Bergisch cultural landscape

Villages, grassland and orchards

The Bergisches Land is a low mountain range strongly divided by valleys with predominantly low-grade soils and very high precipitation, to which the extraordinary abundance of water is owed. These conditions led to late settlement. The landscape is characterised by the grassland-dominated heights and the forests. In the distribution of forest and open land, continuities of almost 200 years can be traced. The regional and supra-regional connecting roads ran along the dry heights. The late settlement (11th-13th century) originated from them.

 

The larger church villages lie along the mountain roads themselves, and away from them in hollows or on slopes are the individual farms or hamlets with house trees, farm gardens, orchards and small quarries. With the use of water power for the operation of mills and hammers in large numbers (estimated 1,000 former locations), the valleys were also developed structurally. It was not until the 19th century that the industrial, commercial and settlement axes typical today formed there.

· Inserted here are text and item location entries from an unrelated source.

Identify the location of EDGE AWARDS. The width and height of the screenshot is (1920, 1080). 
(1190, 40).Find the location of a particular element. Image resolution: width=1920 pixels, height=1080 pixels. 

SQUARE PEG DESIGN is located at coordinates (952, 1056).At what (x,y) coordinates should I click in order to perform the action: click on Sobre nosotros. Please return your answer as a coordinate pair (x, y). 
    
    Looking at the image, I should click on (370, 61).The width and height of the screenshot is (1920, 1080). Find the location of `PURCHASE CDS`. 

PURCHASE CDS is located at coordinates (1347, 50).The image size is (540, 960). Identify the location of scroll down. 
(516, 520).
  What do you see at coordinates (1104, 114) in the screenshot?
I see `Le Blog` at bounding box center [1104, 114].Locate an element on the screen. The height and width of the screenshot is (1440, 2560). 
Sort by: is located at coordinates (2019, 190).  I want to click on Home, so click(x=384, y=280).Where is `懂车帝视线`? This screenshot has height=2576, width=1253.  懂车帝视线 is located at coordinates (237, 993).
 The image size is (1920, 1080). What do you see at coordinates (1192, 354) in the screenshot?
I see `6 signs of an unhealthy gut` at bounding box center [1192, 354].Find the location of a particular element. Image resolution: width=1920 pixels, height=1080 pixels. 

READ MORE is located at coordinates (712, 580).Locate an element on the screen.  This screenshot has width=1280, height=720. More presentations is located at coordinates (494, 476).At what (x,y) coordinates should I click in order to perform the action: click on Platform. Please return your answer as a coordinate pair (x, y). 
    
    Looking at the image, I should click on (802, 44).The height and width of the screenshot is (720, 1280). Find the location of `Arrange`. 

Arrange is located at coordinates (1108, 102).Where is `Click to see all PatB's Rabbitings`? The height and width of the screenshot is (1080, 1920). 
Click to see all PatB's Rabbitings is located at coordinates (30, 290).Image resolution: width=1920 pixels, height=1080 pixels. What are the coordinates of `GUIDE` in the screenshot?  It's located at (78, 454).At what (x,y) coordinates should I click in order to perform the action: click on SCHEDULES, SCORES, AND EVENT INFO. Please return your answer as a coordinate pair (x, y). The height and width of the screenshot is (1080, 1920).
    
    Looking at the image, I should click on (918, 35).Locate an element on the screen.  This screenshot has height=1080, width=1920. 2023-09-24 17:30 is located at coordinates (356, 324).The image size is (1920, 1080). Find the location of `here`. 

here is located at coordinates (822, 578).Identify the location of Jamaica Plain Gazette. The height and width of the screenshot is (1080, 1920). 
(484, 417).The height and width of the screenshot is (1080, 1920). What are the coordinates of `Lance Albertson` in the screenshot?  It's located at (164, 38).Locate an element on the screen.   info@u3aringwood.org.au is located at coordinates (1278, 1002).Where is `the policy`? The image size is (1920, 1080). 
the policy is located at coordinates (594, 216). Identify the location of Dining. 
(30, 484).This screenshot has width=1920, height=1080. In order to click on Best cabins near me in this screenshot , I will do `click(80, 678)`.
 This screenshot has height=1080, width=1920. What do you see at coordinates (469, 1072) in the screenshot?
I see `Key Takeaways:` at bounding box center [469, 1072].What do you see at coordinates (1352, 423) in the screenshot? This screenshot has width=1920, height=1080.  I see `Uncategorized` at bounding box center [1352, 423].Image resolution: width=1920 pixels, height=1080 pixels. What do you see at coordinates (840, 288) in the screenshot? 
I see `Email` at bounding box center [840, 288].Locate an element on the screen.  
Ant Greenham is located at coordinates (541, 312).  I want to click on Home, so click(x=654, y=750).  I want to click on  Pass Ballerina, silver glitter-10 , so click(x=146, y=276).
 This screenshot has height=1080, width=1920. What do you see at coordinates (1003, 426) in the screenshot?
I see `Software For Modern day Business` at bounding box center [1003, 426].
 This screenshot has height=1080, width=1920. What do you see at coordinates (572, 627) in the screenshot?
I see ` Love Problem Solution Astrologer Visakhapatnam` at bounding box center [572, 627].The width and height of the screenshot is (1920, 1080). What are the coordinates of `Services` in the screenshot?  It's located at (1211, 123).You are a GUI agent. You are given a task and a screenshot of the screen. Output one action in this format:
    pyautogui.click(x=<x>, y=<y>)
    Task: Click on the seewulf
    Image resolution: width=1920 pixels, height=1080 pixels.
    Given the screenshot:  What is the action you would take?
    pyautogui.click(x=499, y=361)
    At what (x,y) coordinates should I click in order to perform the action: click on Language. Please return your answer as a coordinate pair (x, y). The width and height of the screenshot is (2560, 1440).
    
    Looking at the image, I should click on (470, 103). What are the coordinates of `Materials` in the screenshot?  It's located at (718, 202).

A characteristic of the Bergisch building culture is the colourful building design in the Bergisch triad (white plaster - grey slate - green shutters). As important branches of industry, the iron, textile and paper industries often occupied the old sites of mills and hammers. Furthermore, mining from pre-Roman times until the 20th century, especially of iron and lead ores and their smelting (especially: Bensberg ore district and Radevormwald), but also the stone industry clearly left their mark on the landscape.

Since the beginning of the 20th century, the abundance of water led to the construction of 14 dams, some of which already have historical value today. They changed the landscape by creating large water areas of high recreational value and by destroying the preceding utilisation structures and buildings.